He then gives definite advice as to procedure in case the arrest and the deportation of a fugitive slave were attempted:

“Should one of your number be arrested, you must collect together as quickly as possible, so as to outnumber your adversaries, who are taking an active part against you. Let no able-bodied man appear on the ground unequipped, or with his weapons exposed to view: let that be understood beforehand. Your plans must be known only to yourself, and with the understanding that all traitors must die, wherever caught and proven to be guilty. ‘Whosoever is fearful or afraid, let him return and depart early from Mount Gilead’ (Judges 7:3; Deut. 20:8). Give all cowards an opportunity to show it on condition of holding their peace. Do not delay one moment after you are ready; you will lose all your resolution if you do. Let the first blow be the signal for all to engage; and when engaged do not do your work in halves, but make clean work with your enemies,—and be sure you meddle not with any others. By going about your business quietly, you will get the job disposed of before the number that an uproar would bring together can collect; and you will have the advantage of those who come out against you, for they will be wholly unprepared with either equipments or matured plans; all with them will be confusion and terror. Your enemies will be slow to attack you after you have done up the work nicely; and if they should, they will have to encounter your white friends as well as you; for you may safely calculate on a division of the whites, and may by that means get to an honorable parley.
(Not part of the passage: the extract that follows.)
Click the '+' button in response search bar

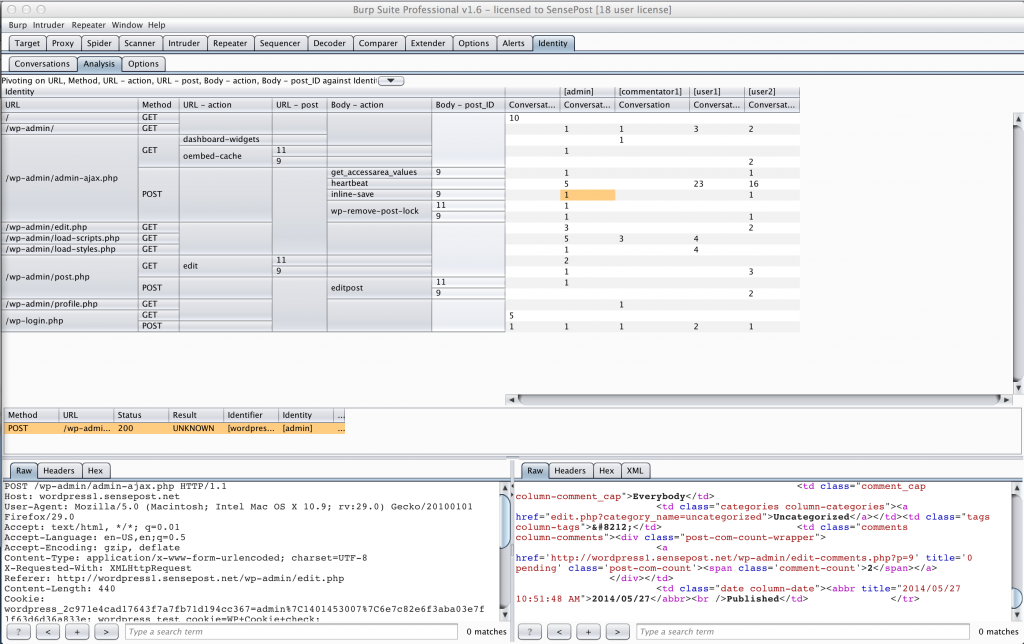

“Be firm, determined, and cool; but let it be understood that you are not to be driven to desperation without making it an awful dear job to others as well as to you. Give them to know distinctly that those who live in wooden houses should not throw fire, and that you are just as able to suffer as your white neighbors. After effecting a rescue, if you are assailed, go into the houses of your most prominent and influential white friends with your wives; and that will effectually fasten upon them the suspicion of being connected with you, and will compel them to make a common cause with you, whether they would otherwise live up to their profession or not. This would leave them no choice in the matter.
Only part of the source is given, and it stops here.